Task instructions:
Give back, exactly and with nothing else, the lines running from the one that contains "At what coordinates" to the end of the entries below; do not include pictures.

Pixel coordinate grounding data
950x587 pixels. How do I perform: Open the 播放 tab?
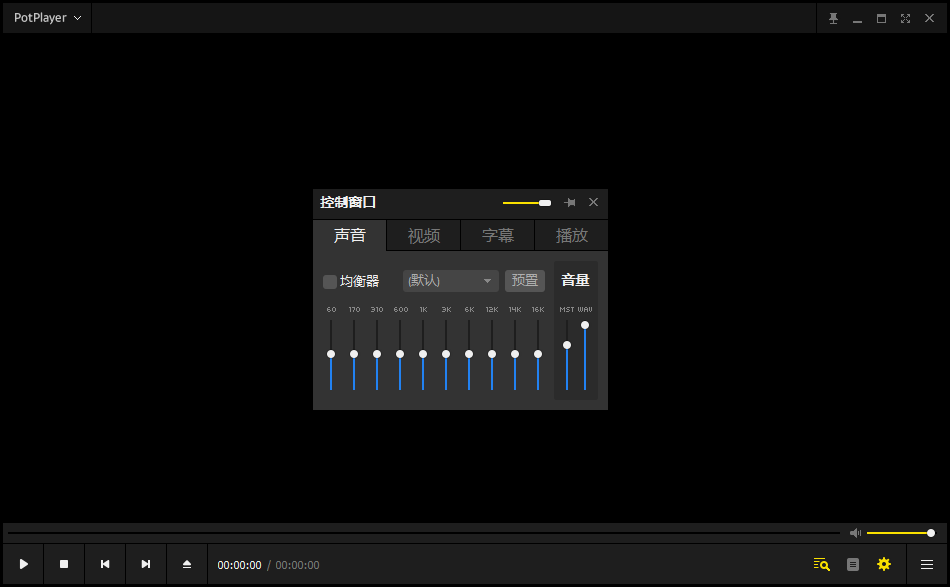click(x=571, y=236)
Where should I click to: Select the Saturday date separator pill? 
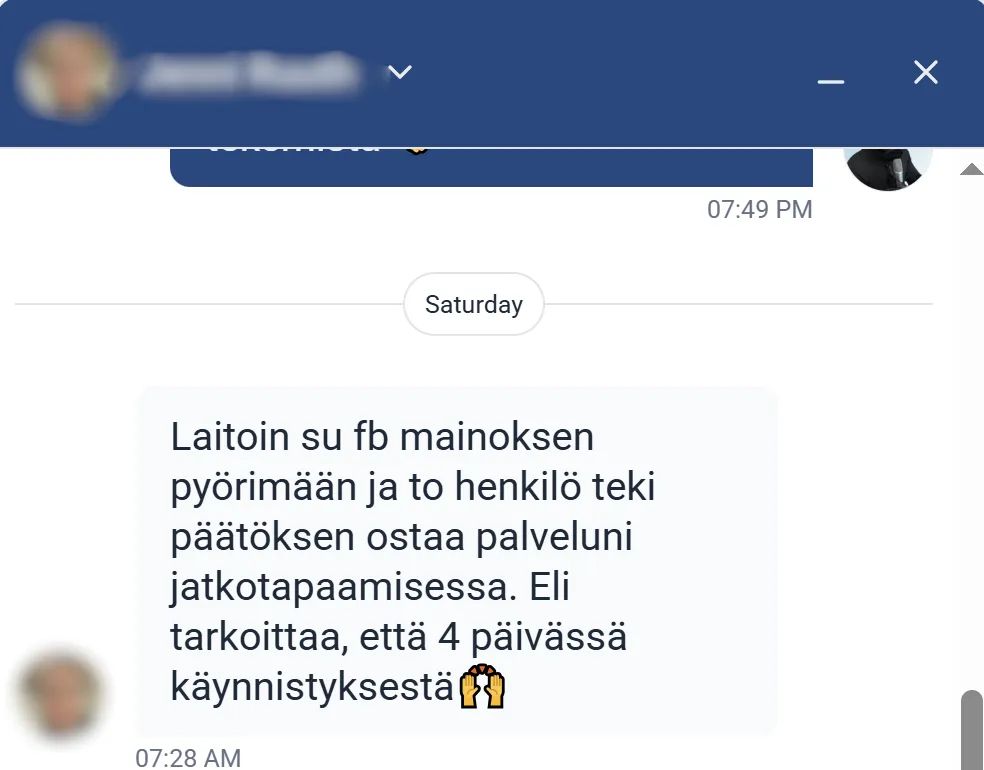[474, 304]
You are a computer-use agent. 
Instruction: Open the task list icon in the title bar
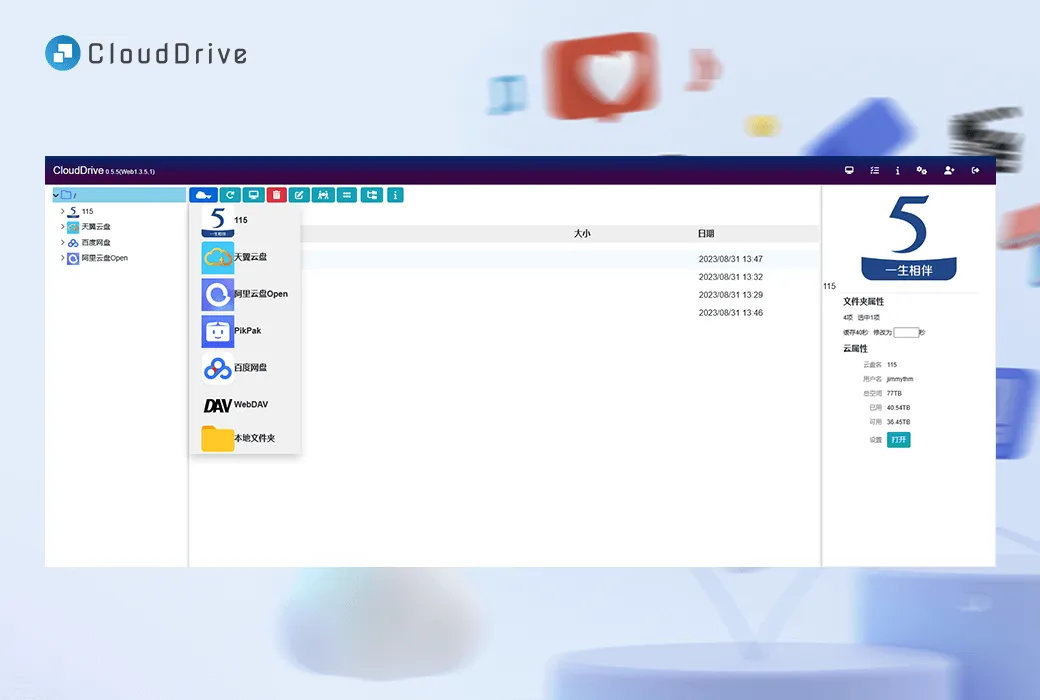[x=874, y=170]
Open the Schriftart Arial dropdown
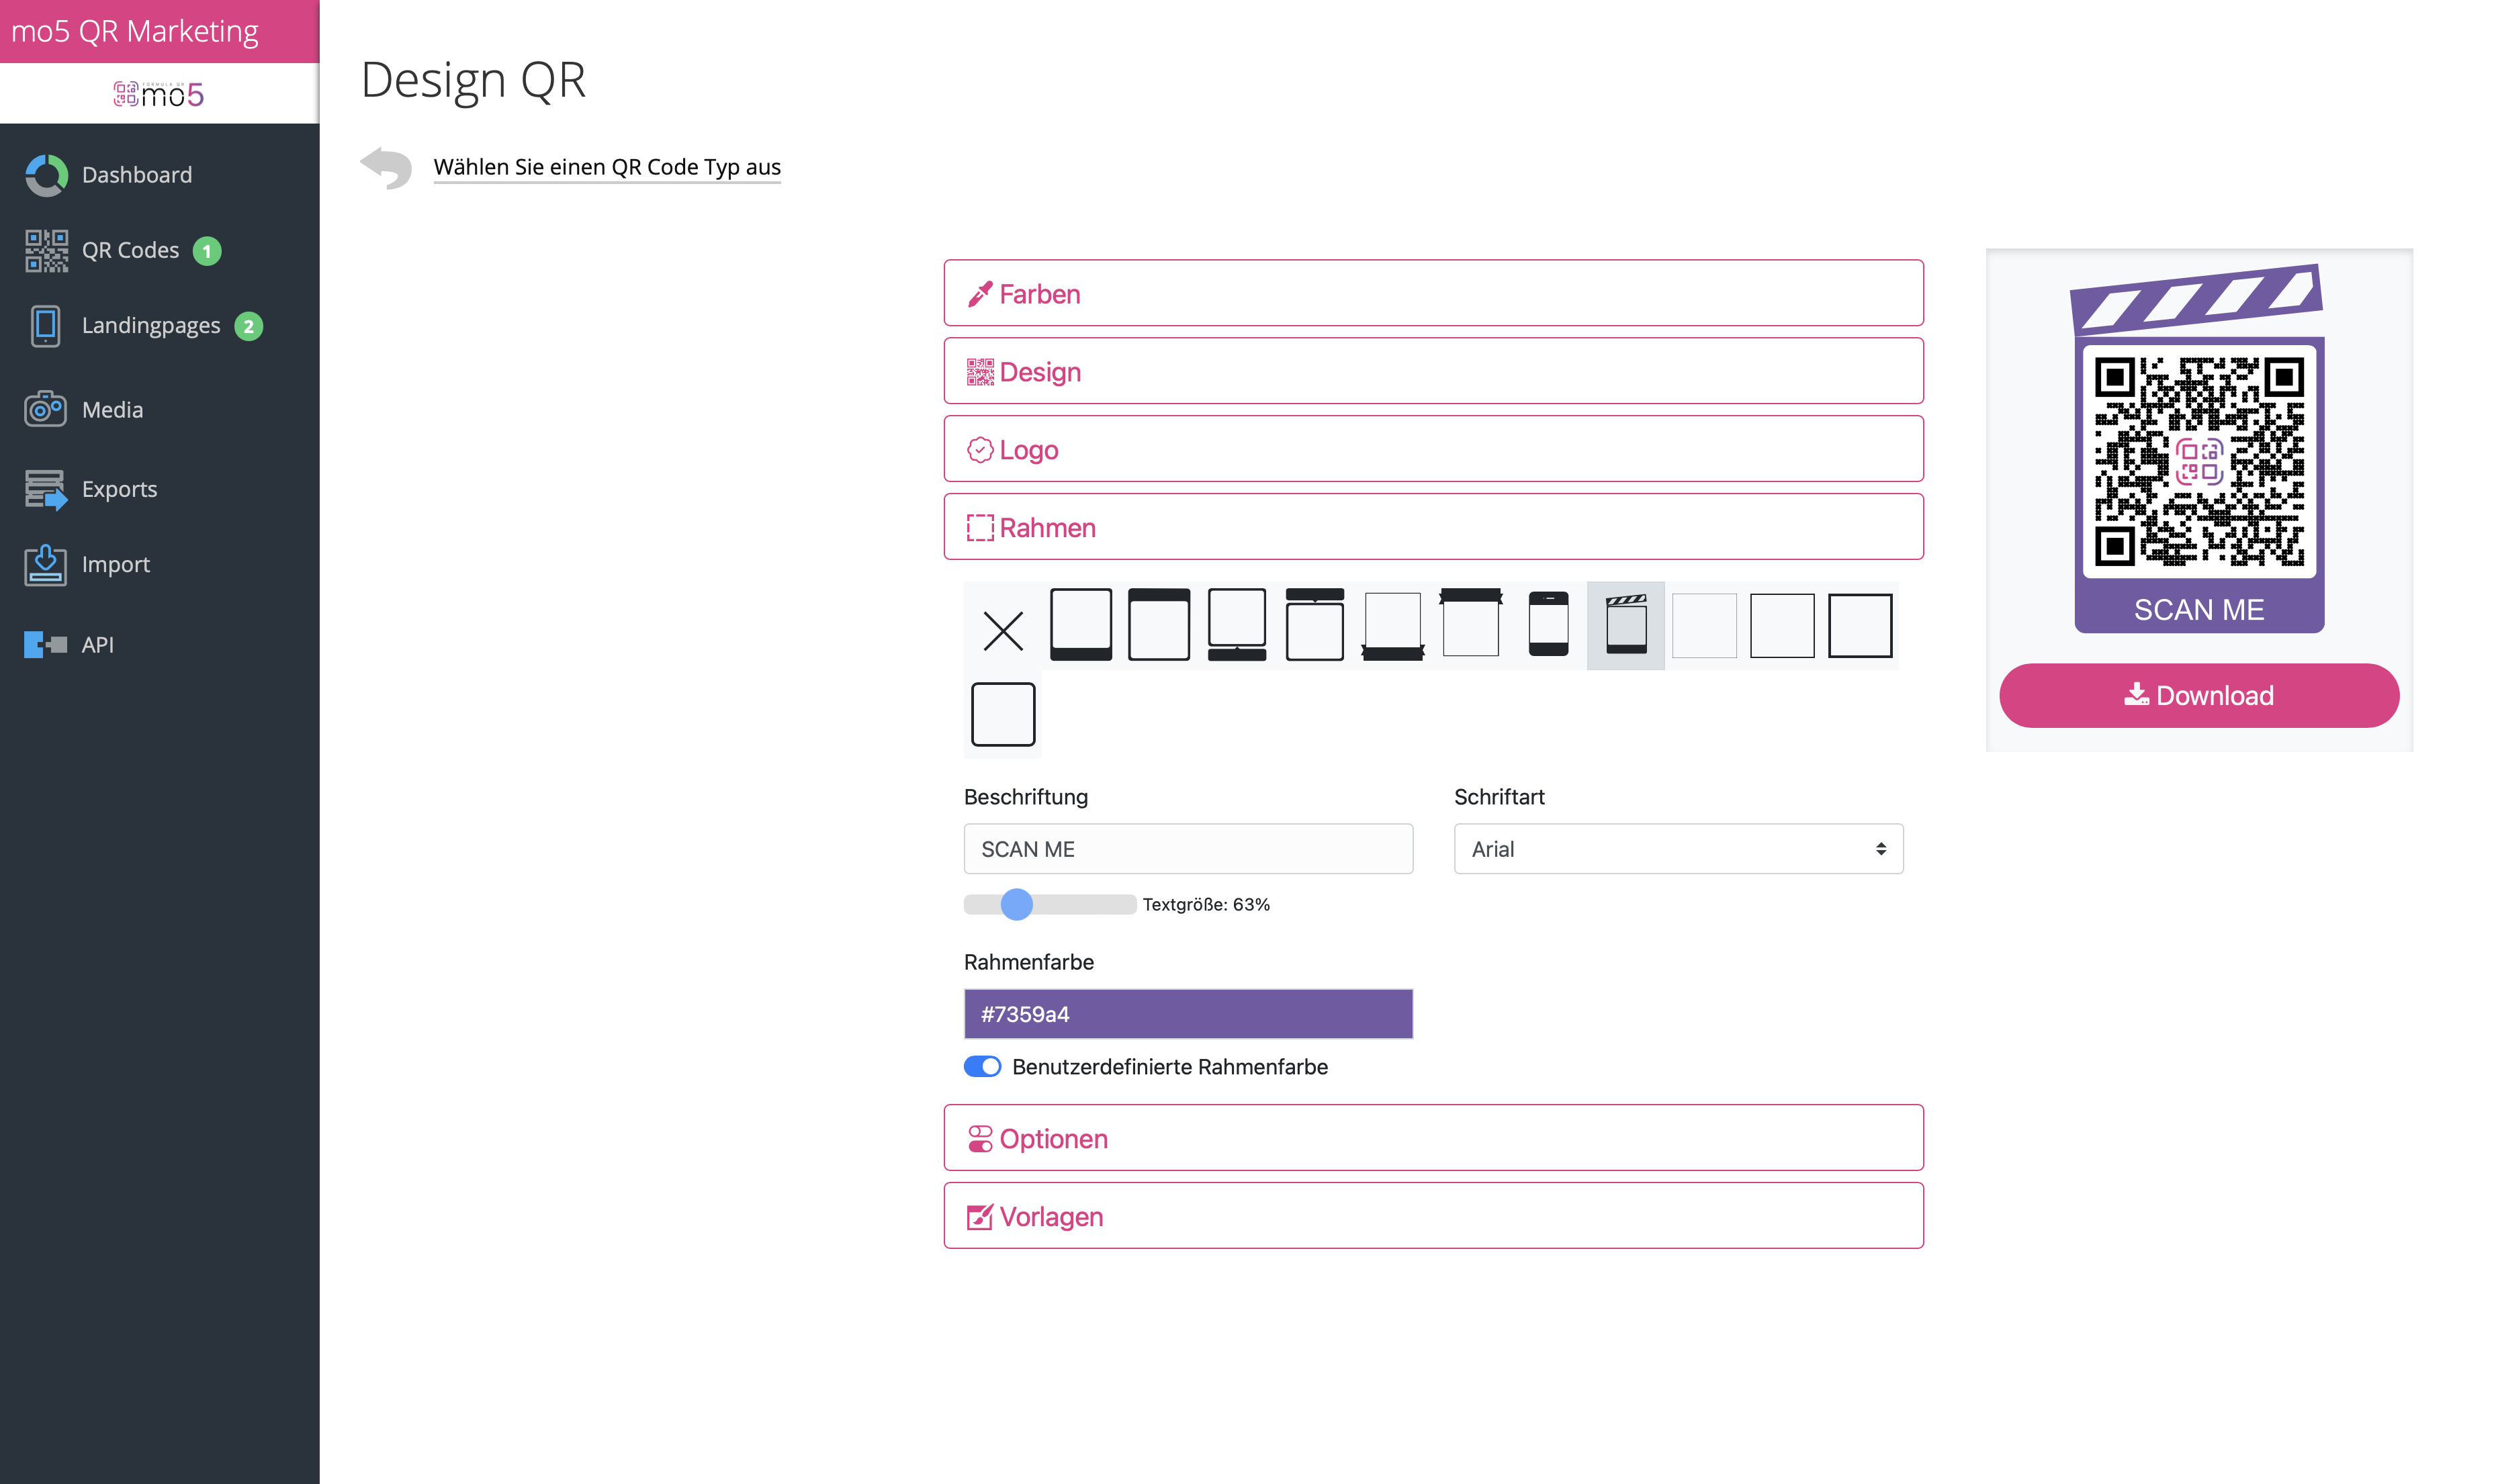 click(1678, 849)
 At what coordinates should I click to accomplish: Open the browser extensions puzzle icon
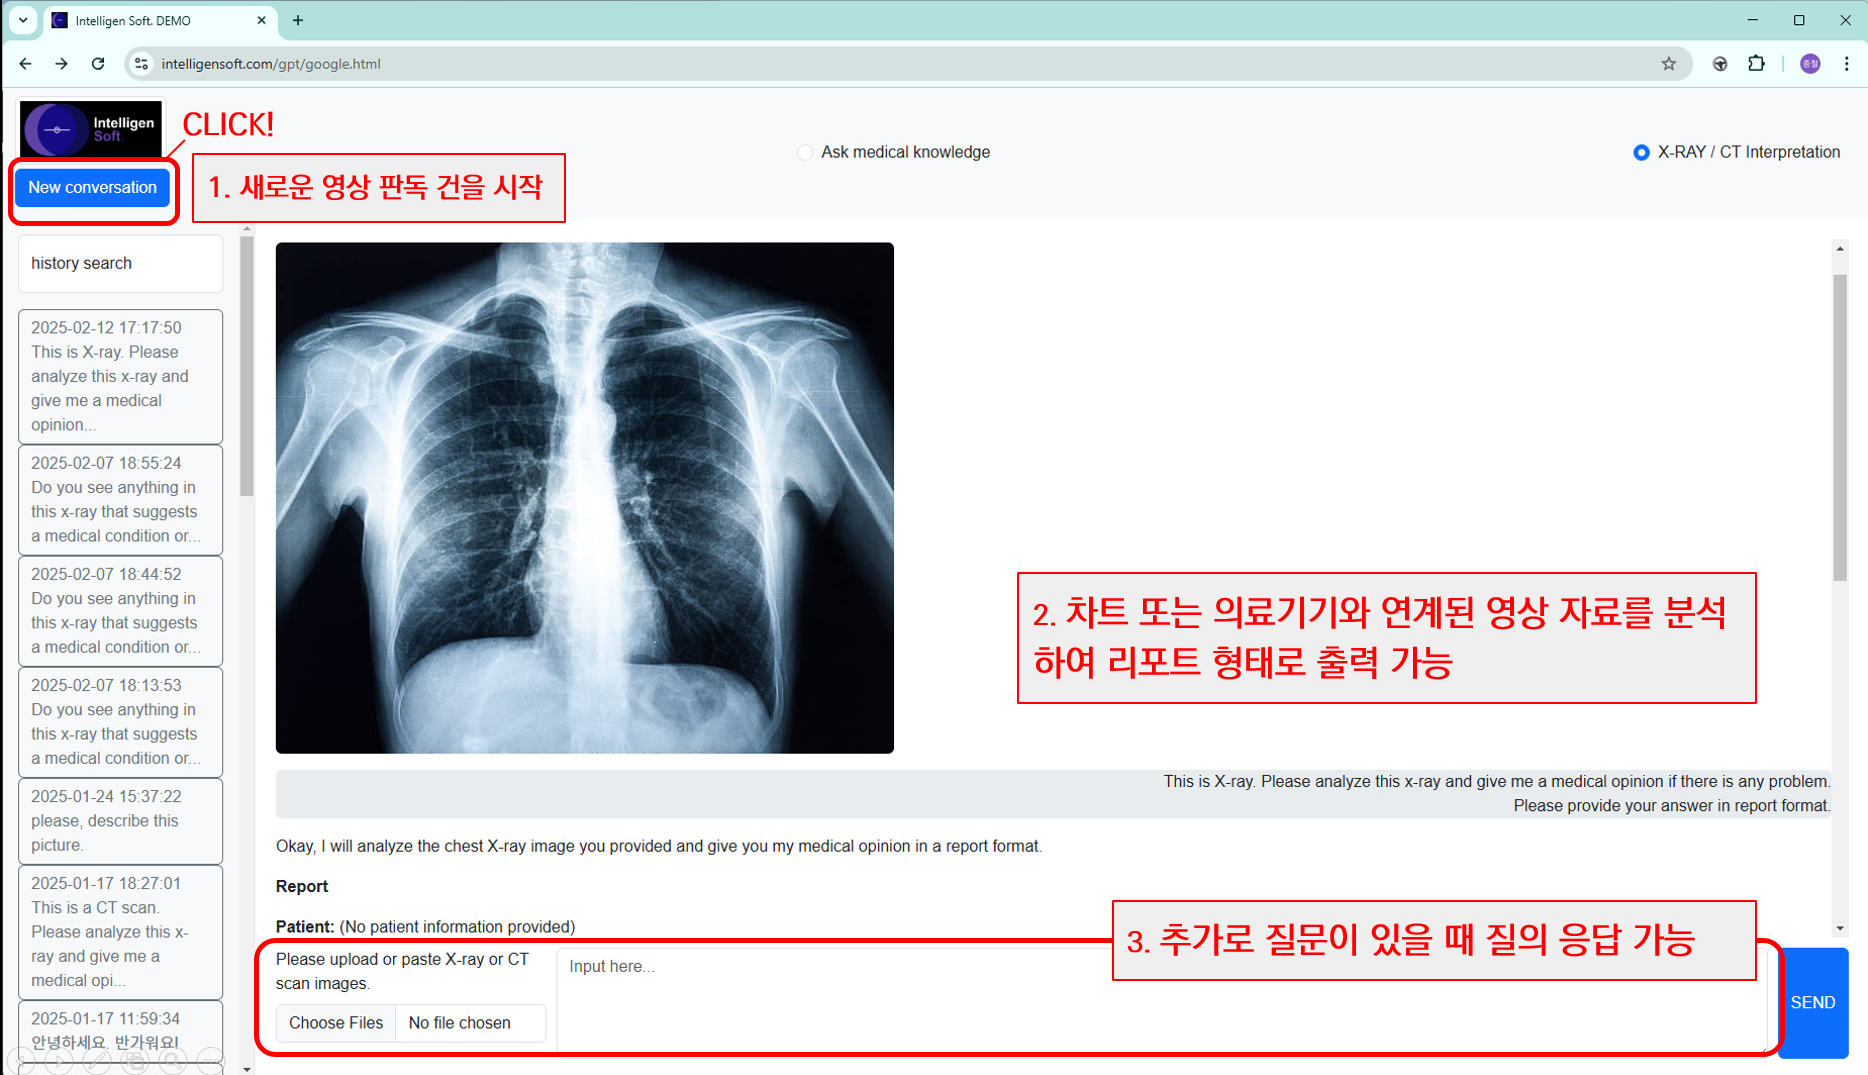pyautogui.click(x=1756, y=64)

Task response:
 At what coordinates should I click to accomplish: Open the browser extensions puzzle icon
pyautogui.click(x=1756, y=64)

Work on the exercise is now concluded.